Now generalize to higher dimensions. Now (if they seem to want more) you can talk about subtleties like the distinction between a true complete intersection and a set-theoretic complete intersection. Or give a sequence of increasingly challenging specific cases. Et cetera.

I've also --- though this is sort of cheating --- used the example of classifying vector bundles. This is easy to explain in the topological case: You've got, say, a circle and you want to attach a line at every point in a continuous way. You can make a cylinder, or you can make a Mobius strip. What else can you make? When do you want to consider two of these things "the same"? Now observe that the answers to these questions depend partly on the rules for how you're going to build your objects in the first place and the rules for when you consider two to be the same. If the rules are that everything has to be continuous, you're doing topology; if the rules are that everything has to be algebraic, you're doing algebraic geometry. Mention Quillen-Suslin: If the base space is itself a vector space, it's pretty easy to see that all vector bundles of a given rank are topologically equivalent, but quite hard to see the same thing in the algebraic case. Et cetera.

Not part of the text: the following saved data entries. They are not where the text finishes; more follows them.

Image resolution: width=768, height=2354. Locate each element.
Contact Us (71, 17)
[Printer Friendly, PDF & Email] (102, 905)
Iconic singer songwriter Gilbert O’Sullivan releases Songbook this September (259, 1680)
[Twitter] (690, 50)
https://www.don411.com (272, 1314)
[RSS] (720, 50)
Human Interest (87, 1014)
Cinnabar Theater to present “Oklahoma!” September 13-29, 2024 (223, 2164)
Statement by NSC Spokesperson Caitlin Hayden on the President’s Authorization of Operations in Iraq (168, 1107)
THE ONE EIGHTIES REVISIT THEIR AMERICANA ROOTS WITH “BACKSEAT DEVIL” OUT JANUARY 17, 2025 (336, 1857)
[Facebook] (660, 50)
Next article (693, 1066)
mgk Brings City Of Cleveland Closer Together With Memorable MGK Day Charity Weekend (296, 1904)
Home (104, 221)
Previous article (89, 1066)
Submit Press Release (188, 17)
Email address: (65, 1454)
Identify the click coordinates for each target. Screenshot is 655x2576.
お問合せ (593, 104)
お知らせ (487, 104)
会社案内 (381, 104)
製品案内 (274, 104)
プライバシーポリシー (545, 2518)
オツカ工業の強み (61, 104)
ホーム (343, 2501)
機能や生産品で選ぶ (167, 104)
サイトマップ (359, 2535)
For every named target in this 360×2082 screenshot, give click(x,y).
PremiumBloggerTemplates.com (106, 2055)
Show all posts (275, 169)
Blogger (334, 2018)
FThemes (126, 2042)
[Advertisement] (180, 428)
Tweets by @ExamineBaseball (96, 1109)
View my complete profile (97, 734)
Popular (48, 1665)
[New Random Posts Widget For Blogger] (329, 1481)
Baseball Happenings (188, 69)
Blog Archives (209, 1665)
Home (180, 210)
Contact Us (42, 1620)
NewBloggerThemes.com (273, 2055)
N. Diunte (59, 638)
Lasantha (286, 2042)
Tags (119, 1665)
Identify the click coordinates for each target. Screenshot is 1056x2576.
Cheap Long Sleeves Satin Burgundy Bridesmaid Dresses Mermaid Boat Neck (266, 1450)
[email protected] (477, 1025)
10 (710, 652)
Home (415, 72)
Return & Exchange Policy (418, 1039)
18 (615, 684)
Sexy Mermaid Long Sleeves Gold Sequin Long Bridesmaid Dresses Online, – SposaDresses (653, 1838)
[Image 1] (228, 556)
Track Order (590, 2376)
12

Answered by Steven Landsburg on August 18, 2020

Perhaps you're going about this the wrong way. Instead of trying to describe what most algebraic geometers do today, try to describe a problem, or set of problems, that is reasonably concrete and accessible, and go from there. I think there are plenty of topics to choose from. You've already mentioned solving systems of equations. Even if most algebraic geometers don't try to find solutions, they certainly want to know when solutions exist (Nullstellensatz) and how many parameters are required (dimension). Another historically important motivation is the study of elliptic/abelian integrals: you can go from addition laws for integrals to addition laws on the curve/Jacobian...

Answered by Donu Arapura on August 18, 2020

Abhyankar's book Algebraic Geometry for Scientists and Engineers doesn't give a short answer, but many long ones, with explicit examples of determining the geometric nature of the solutions of algebraic equations.